No início, a escalada surgiu como um montanhismo técnico, onde montanhistas, na ânsia de conquistar novas rotas, inovaram subindo montanhas por faces mais difíceis. Surgiu aí a escalada tradicional, onde o objetivo era alcançar o cume de uma montanha escalando.

Com o passar do tempo, algumas pessoas viram em pequenos afloramentos rochosos a oportunidade de treinar técnicas para desenvolver uma escalada mais difícil. Quando isso aconteceu, o objetivo deixou de ser o cume das montanhas e se focou na escalada em si. Passou-se a valorizar lances mais complexos e também a contar com mais segurança, pois quanto maior a dificuldade maior a chance de cair. Surge aí a escalada esportiva.

A ética da escalada esportiva é diferente da escalada tradicional. Na primeira é interessante que em um afloramento rochoso exista um número maior de rotas de escalada, as “vias”, onde o objetivo é superar a dificuldade natural da rocha usando apenas mãos e pés, eliminando os equipamentos de escalada tradicional nos trechos mais difíceis.

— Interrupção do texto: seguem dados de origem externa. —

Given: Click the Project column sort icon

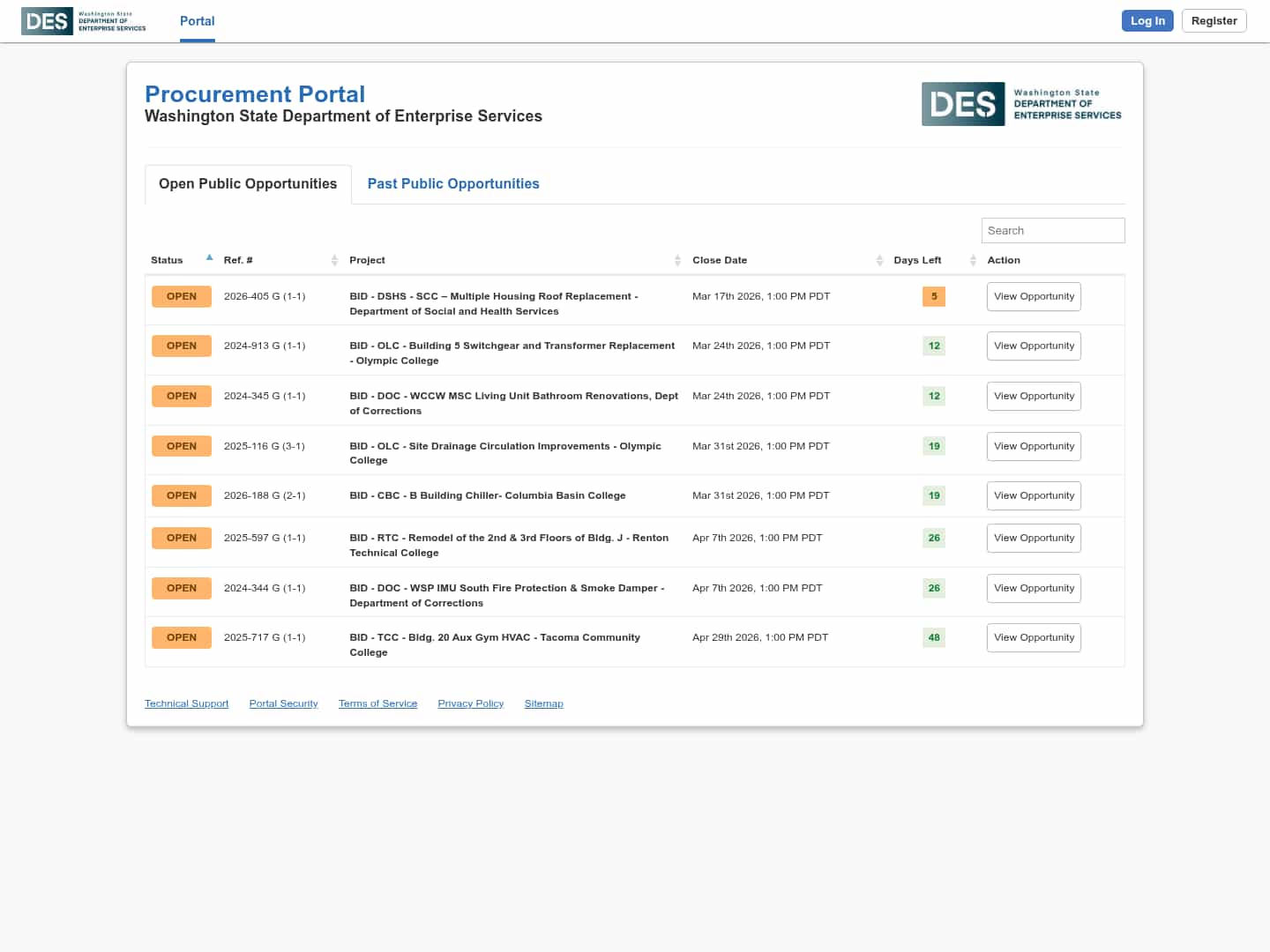Looking at the screenshot, I should [x=677, y=260].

Por conta desse objetivo, é éticamente aceito conquistar as vias de cima para baixo, planejando os melhores locais para fixar proteções, amenizando quedas e tornando a escalada mais segura.

Com a evolução da escalada, o estilo esportivo influenciou a escalada tradicional, e logo tornou-se mais interessante eliminar lances onde anteriormente eram escalados em artificial. Com o invento dos friends, que são peças de proteção móveis, a escalada tradicional ficou mais limpa e houve uma grande evolução, não sem antes encontrar opositores à essas novas ideias. No Brasil, isso aconteceu na década de 1980, quando houve um movimento interessante, liderado por André Ilha, chamado de “Manifesto pela Escalada Natural”. O pessoal dos clubes não entenderam as ideias, e brigas levaram ao esvaziamento de algumas dessas entidades.

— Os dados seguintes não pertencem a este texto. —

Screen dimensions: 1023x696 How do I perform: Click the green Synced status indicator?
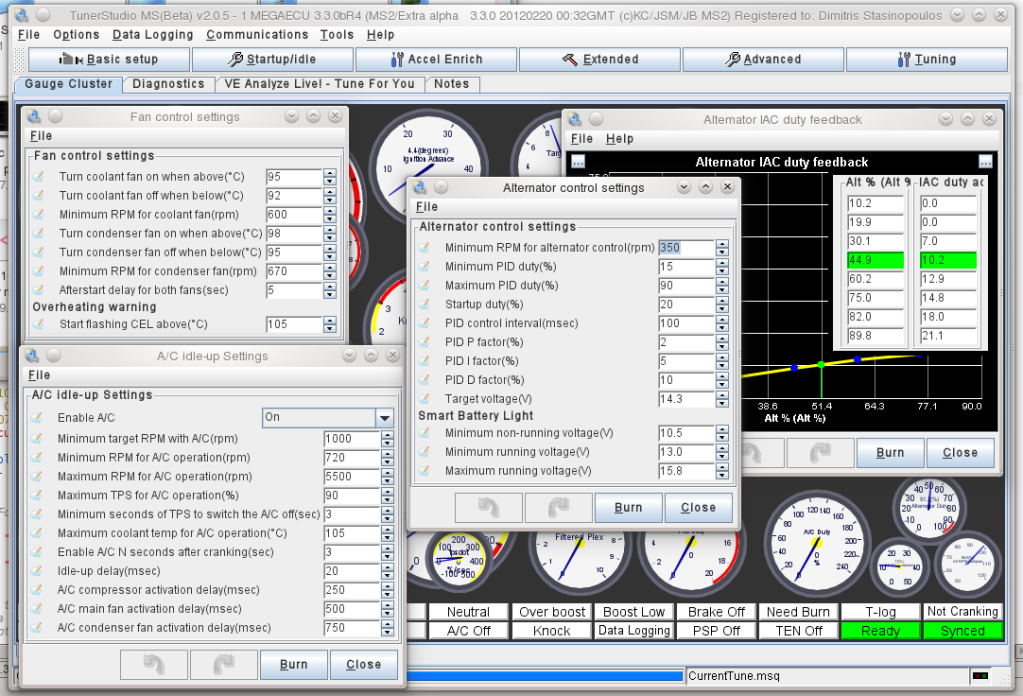pyautogui.click(x=963, y=631)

Ideias novas que são boas, no entanto, perpetuam-se por si próprio, e com isso tivemos a modernização de diversas vias de escalada tradicionais que viraram verdadeiras obras-prima!

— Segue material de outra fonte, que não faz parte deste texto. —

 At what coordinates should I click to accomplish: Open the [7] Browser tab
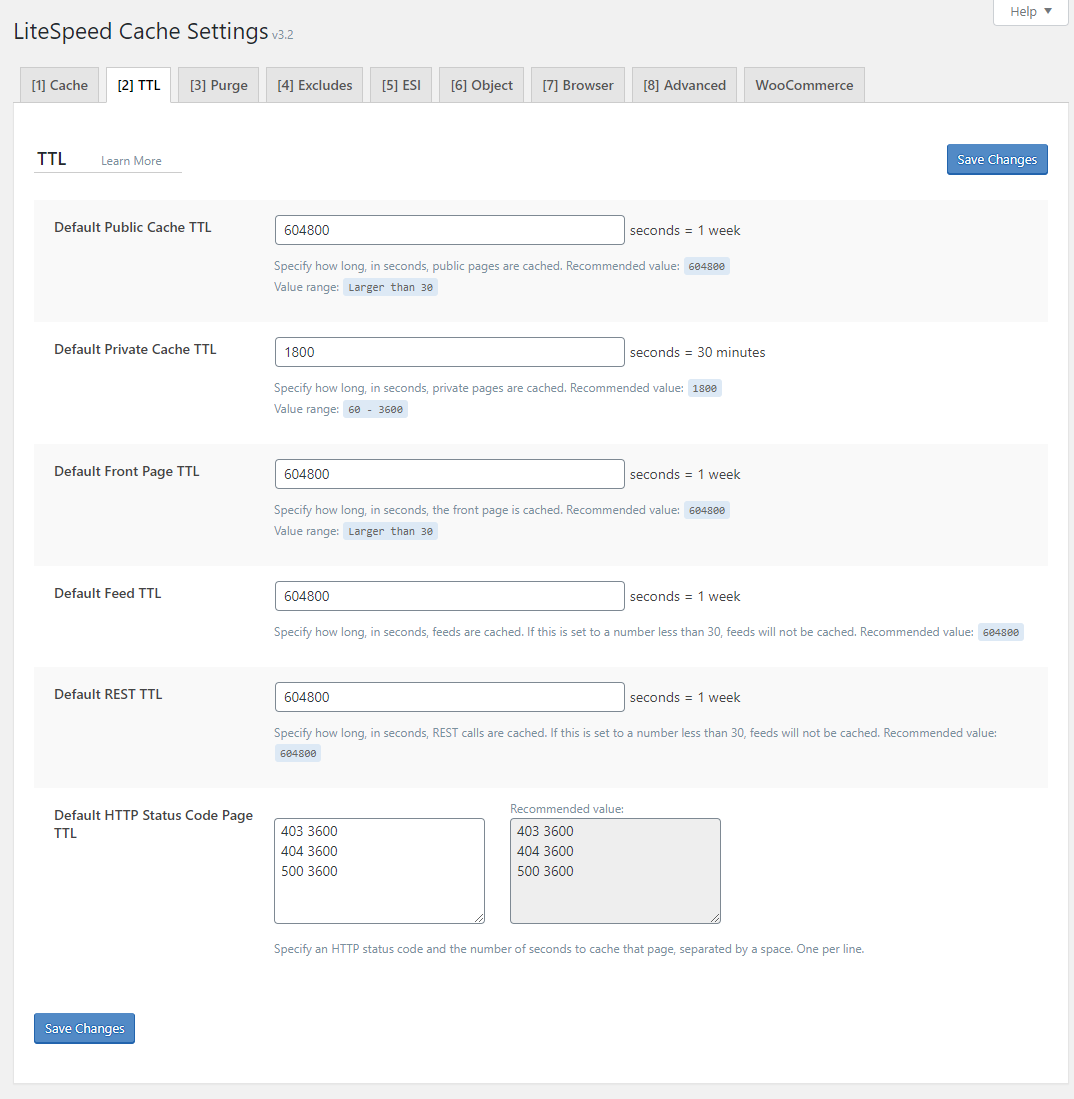pos(577,84)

Bom, até agora eu contei, com fatos históricos, a influência da ética esportiva sobre a tradicional. Porém a evolução natural dessa história inverteu o jogo, e logo houve uma outra revolução.

Com a crescente utilização dos equipamentos móveis e sua popularização, diversos escaladores começaram a enxergar em pequenos afloramentos rochosos a oportunidade de treinar a colocação desses equipamentos e assim treinarem para escalar vias longas de parede, onde o objetivo era alcançar o cume de montanhas. Esse foi o princípio de uma nova modalidade que, aos poucos, vai ganhando uma conotação própria: a escalada “esportiva tradicional”.

Nesse estilo, mescla-se a dificuldade técnica e a pouca altura da escalada esportiva, que é bem concentrada, com a técnica de proteção da escalada tradicional, fundando um estilo que durante muito tempo vem se tornar um meio de campo entre as duas modalidades, mas que aos poucos ganha sua própria cultura.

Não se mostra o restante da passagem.